わたしたちは誰もが、何もできない赤ちゃんとして生まれてきますが、だんだんできることが多くなり、何でも自分でできるようになります。しかし、最後に何もできないものになります。人間は必ず老い、病気になるのです。どんなに健康で、どんなに美しくて、活動的な人であっても、最後には必ず、誰かから何かをしてもらう側になる、施しを受ける側になる、介護を受ける側になるのです。与える存在ではなくて、与えられる存在になるということです。そのようにして、わたしたちは自分が与えられた存在であることを学ぶのではないでしょうか。この世界は、何かができるようになること、強くなることは教えてくれますが、何かができなくなることを教えてくれません。強くなること、できるようになることは評価され肯定されますが、できないこと、弱いことは否定されがちです。しかし、イエスさまは「このような子どものひとりを受け入れるものは、わたしを受け入れるのである」といわれました。これは弱い人を受け入れて助けなさいとか、子どものように謙遜になりなさいといわれたのではないのです。

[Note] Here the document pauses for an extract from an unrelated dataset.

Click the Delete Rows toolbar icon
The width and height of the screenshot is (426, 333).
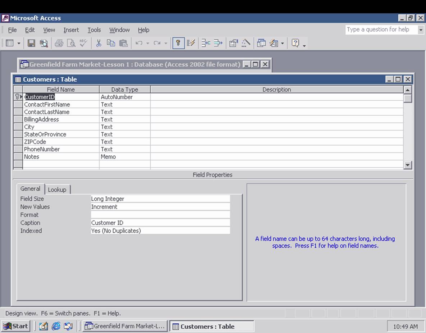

イエスさまが、わたしたちの世界に来られたときに、小さなか弱い幼子として来られました。幼子は、誰かが受け止めて、守って養い育てなければ生きていくことができない、無力な存在です。わたしたちもそのようにしてこの世界にいのちを受けたのです。それは、わたしが何かができるようになって、強くなって、権力を振るって、人々を支配するためではないのです。自分が与えられるものであることを学ぶため、面倒をみられ、何もできないものとなることで、自分が与えられたものであることに気づき、自分は与えるものでもあるけれど、与えられたものであることを学ぶためではないでしょうか。わたしたちは、自分を手放すことによって、本当の自分、与えられた存在に還っていくのだと思います。そのことをイエスさまは「子どものように神の国を受け入れる人でなければ、決してそこに入ることができない」といわれたのです。わたしたちは人生において、弱さを学ぶことができる、これこそが希望です。